▶ Saved entries:
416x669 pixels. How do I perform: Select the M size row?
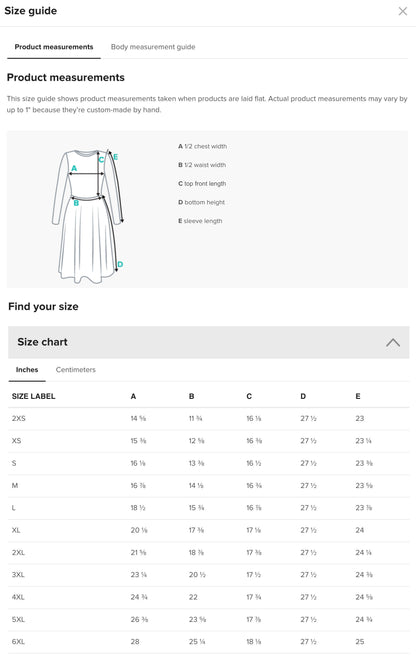[209, 486]

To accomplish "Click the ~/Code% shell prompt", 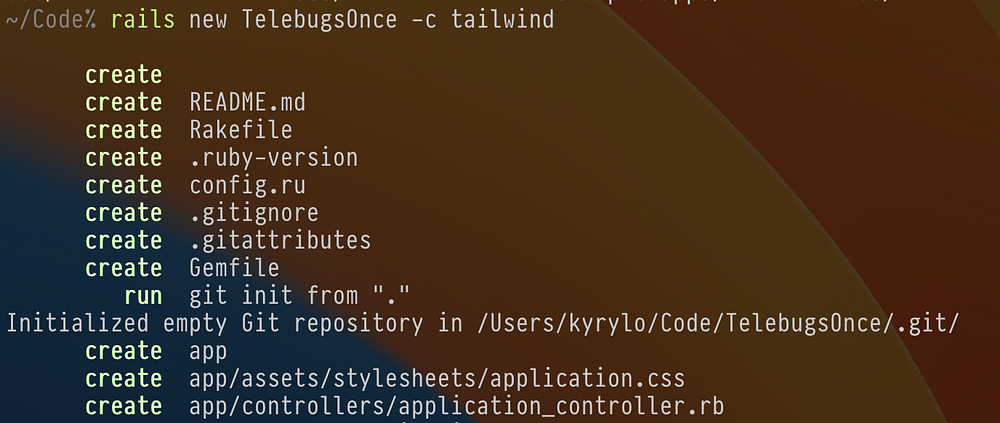I will click(x=51, y=20).
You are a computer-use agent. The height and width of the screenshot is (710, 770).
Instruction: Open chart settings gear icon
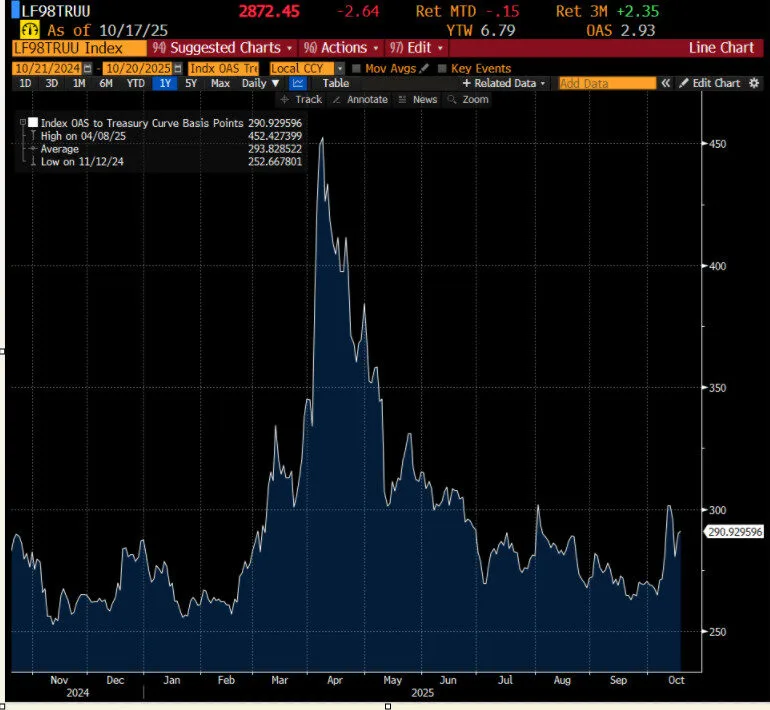click(x=755, y=83)
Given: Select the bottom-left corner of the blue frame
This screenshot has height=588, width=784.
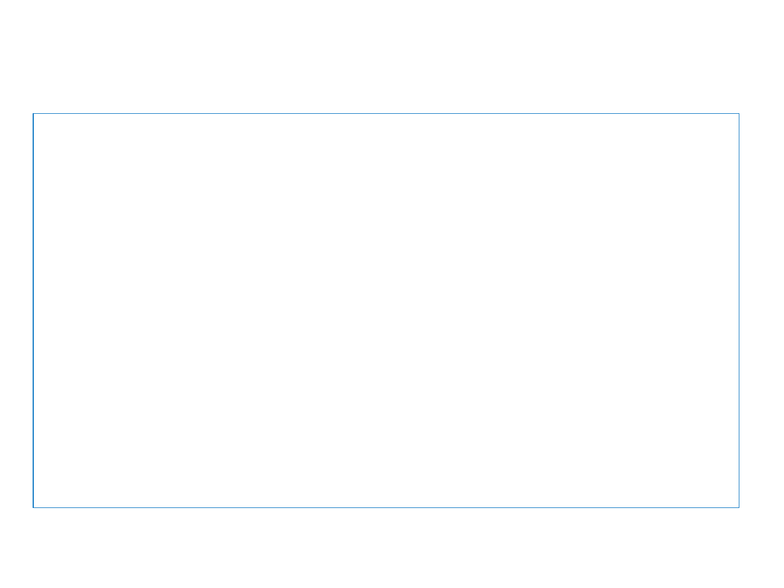Looking at the screenshot, I should click(x=34, y=508).
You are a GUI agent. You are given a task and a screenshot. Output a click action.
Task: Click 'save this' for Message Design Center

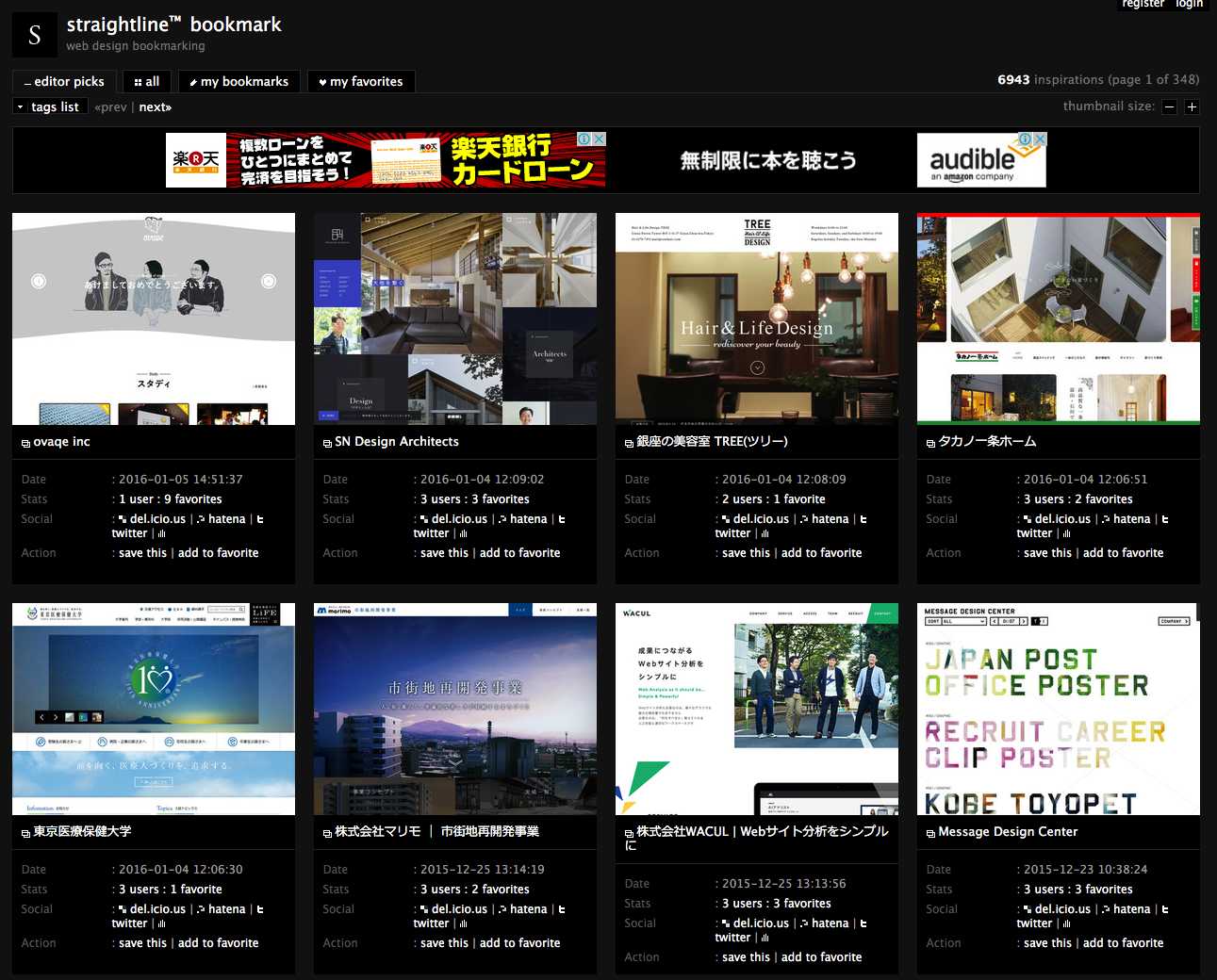click(x=1047, y=943)
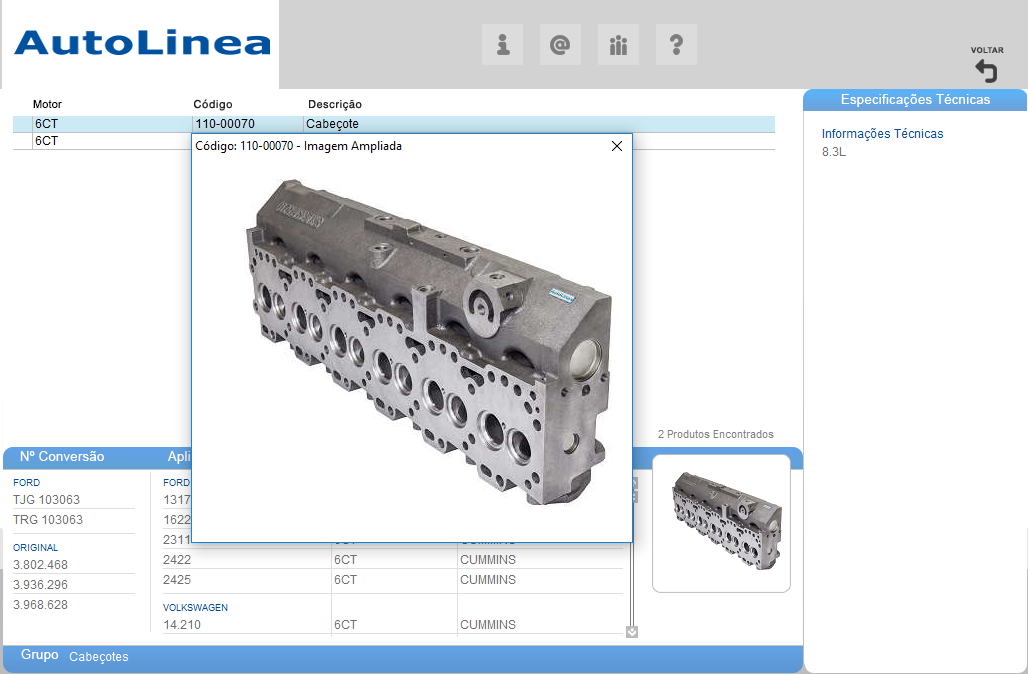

▶ WHAT YOU NEED TO DO: Write out word for word every line from the line with "This screenshot has height=588, width=784." through the final line of the records, both included, skipping the pictures.

▶ REPLY TO THE EXERCISE:
This screenshot has height=588, width=784.
Looking at the screenshot, I should click(x=34, y=508).
You are a GUI agent. You are given a task and a screenshot. Output a click action.
Task: Click 'save this' for Message Design Center

click(x=1047, y=943)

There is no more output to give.